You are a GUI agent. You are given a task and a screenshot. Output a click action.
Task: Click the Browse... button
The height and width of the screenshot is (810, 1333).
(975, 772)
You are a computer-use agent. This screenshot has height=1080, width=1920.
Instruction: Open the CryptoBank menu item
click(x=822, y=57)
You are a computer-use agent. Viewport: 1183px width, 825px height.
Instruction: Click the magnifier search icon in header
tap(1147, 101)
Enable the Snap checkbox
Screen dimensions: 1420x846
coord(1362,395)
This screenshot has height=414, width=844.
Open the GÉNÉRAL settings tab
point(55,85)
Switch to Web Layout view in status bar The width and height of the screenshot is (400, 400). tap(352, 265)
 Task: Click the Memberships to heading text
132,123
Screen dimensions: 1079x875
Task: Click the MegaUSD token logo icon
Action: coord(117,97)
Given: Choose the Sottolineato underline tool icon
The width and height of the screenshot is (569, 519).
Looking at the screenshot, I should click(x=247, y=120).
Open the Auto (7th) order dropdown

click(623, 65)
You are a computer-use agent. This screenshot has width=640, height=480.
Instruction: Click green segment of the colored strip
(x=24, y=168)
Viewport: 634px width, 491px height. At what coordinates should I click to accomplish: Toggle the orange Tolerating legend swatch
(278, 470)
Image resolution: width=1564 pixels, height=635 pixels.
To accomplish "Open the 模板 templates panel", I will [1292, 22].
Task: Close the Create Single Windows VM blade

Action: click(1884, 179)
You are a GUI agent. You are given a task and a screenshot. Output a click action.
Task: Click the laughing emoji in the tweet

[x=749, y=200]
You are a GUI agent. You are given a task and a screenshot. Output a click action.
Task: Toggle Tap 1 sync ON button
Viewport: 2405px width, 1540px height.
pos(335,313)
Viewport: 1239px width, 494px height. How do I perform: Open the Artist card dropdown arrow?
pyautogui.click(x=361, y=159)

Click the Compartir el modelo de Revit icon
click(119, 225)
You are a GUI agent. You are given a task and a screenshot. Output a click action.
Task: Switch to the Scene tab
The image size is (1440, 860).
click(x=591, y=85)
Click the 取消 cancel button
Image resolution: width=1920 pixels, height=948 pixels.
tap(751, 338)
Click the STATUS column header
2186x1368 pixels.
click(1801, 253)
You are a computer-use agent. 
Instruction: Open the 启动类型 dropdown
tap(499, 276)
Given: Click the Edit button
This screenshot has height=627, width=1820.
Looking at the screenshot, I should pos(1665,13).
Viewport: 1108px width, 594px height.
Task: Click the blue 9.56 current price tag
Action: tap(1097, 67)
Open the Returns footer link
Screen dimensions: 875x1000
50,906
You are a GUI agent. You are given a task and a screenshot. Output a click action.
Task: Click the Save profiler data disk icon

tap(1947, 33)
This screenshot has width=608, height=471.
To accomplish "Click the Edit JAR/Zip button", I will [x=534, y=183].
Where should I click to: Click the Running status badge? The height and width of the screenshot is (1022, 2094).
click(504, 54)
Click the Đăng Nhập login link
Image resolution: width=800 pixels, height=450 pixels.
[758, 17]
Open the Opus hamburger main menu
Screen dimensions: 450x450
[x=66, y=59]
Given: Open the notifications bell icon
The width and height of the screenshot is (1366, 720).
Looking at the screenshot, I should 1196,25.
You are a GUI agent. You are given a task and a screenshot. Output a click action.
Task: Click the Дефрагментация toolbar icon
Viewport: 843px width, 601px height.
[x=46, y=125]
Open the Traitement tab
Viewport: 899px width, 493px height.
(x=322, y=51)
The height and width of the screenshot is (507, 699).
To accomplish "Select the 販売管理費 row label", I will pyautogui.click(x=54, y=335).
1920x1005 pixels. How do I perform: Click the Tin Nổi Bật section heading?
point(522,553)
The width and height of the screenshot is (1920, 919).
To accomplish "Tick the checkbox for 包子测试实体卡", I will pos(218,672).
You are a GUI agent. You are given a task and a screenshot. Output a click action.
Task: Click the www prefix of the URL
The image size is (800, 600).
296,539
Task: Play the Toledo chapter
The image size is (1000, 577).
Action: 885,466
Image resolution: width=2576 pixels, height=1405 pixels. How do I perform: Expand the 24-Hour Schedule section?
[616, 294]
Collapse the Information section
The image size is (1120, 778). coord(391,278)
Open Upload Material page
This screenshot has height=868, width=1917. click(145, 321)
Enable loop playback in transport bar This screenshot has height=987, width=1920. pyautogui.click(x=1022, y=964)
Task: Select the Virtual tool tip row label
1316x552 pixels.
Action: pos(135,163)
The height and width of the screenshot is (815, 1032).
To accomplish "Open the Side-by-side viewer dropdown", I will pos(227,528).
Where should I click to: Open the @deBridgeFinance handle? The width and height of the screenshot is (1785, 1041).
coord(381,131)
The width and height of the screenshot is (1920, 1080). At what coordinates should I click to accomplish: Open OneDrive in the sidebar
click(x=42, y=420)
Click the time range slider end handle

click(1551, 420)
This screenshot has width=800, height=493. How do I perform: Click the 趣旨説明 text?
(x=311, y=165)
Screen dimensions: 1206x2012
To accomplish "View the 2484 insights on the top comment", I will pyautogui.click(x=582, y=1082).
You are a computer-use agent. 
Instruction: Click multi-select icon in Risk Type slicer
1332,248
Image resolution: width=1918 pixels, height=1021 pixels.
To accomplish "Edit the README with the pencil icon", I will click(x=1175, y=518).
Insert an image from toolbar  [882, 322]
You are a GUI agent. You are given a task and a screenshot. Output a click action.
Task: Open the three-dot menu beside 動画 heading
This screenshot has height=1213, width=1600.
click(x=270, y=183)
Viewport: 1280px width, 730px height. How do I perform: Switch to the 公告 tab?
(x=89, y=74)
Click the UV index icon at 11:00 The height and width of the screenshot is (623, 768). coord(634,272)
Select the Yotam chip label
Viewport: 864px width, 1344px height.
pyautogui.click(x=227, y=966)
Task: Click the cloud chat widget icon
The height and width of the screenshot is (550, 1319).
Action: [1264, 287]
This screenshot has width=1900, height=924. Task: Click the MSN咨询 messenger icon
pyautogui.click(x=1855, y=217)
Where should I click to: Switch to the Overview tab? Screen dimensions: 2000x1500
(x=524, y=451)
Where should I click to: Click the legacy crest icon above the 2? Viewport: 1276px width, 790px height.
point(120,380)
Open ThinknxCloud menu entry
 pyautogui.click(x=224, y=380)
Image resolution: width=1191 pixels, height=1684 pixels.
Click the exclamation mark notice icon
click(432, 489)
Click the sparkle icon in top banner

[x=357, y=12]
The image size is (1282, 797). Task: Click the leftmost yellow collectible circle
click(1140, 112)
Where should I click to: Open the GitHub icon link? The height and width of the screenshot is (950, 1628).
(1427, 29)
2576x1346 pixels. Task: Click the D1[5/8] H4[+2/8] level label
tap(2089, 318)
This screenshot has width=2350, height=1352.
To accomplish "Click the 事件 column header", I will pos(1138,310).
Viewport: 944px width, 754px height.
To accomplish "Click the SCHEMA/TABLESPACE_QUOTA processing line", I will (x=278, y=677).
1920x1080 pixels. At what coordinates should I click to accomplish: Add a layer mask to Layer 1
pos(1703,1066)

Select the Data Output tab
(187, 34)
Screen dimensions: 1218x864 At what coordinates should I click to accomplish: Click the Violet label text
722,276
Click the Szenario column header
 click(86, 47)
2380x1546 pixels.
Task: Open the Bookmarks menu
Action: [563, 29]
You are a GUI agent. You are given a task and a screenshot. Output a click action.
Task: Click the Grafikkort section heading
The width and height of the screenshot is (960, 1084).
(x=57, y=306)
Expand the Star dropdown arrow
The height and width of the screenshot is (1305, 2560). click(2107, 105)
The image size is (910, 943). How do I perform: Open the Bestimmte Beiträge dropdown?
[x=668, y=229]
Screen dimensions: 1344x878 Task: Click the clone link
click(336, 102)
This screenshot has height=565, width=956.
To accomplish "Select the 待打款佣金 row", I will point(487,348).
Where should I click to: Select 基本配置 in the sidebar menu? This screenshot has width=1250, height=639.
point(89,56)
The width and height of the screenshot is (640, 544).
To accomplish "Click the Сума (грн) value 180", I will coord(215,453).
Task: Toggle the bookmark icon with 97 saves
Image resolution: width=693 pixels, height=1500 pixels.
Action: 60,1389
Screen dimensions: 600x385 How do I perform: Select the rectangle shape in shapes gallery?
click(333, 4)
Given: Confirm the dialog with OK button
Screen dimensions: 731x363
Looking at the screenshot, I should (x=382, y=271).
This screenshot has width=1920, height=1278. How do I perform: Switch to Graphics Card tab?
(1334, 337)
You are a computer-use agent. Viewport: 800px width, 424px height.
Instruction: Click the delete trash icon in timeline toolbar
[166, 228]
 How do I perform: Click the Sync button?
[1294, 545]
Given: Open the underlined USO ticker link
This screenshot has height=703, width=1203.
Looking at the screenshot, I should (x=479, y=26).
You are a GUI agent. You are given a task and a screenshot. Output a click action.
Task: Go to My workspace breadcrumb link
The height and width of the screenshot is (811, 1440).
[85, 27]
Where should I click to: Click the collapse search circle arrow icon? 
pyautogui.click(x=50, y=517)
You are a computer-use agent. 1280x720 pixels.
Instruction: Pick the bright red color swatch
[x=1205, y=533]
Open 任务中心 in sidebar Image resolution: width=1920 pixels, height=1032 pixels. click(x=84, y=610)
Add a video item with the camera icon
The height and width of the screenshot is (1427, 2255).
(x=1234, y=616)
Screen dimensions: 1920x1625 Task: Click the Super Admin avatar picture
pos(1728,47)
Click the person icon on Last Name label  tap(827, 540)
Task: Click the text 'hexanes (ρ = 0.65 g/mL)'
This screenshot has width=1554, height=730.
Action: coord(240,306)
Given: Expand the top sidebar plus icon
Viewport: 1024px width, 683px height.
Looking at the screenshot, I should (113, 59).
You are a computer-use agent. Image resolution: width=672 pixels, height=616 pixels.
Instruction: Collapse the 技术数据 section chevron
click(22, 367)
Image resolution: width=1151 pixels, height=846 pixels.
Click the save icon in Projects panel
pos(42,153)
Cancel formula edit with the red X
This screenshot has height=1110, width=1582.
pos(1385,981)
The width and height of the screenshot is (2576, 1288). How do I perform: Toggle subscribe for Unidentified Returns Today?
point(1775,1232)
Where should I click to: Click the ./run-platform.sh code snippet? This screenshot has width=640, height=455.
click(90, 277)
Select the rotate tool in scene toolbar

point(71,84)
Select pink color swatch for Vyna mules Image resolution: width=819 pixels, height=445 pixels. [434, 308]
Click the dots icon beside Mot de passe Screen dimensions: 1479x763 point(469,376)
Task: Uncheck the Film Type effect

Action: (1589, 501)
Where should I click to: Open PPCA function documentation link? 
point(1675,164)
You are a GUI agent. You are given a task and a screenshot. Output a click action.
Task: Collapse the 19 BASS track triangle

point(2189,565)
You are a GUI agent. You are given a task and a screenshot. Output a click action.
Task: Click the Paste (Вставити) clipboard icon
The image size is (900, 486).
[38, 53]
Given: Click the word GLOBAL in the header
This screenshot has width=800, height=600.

┄┄┄┄┄┄

### PROBLEM REQUIREMENTS
Copy out the lines in the records verbatim, from the line with "Screen dimensions: 1344x878" to the line with "Looking at the screenshot, I should (x=382, y=271).", both included.

### TASK RESULT
Screen dimensions: 1344x878 Task: Click the clone link
click(336, 102)
This screenshot has height=565, width=956.
To accomplish "Select the 待打款佣金 row", I will point(487,348).
Where should I click to: Select 基本配置 in the sidebar menu? This screenshot has width=1250, height=639.
point(89,56)
The width and height of the screenshot is (640, 544).
To accomplish "Click the Сума (грн) value 180", I will coord(215,453).
Task: Toggle the bookmark icon with 97 saves
Image resolution: width=693 pixels, height=1500 pixels.
Action: 60,1389
Screen dimensions: 600x385 How do I perform: Select the rectangle shape in shapes gallery?
click(333, 4)
Given: Confirm the dialog with OK button
Screen dimensions: 731x363
Looking at the screenshot, I should (x=382, y=271).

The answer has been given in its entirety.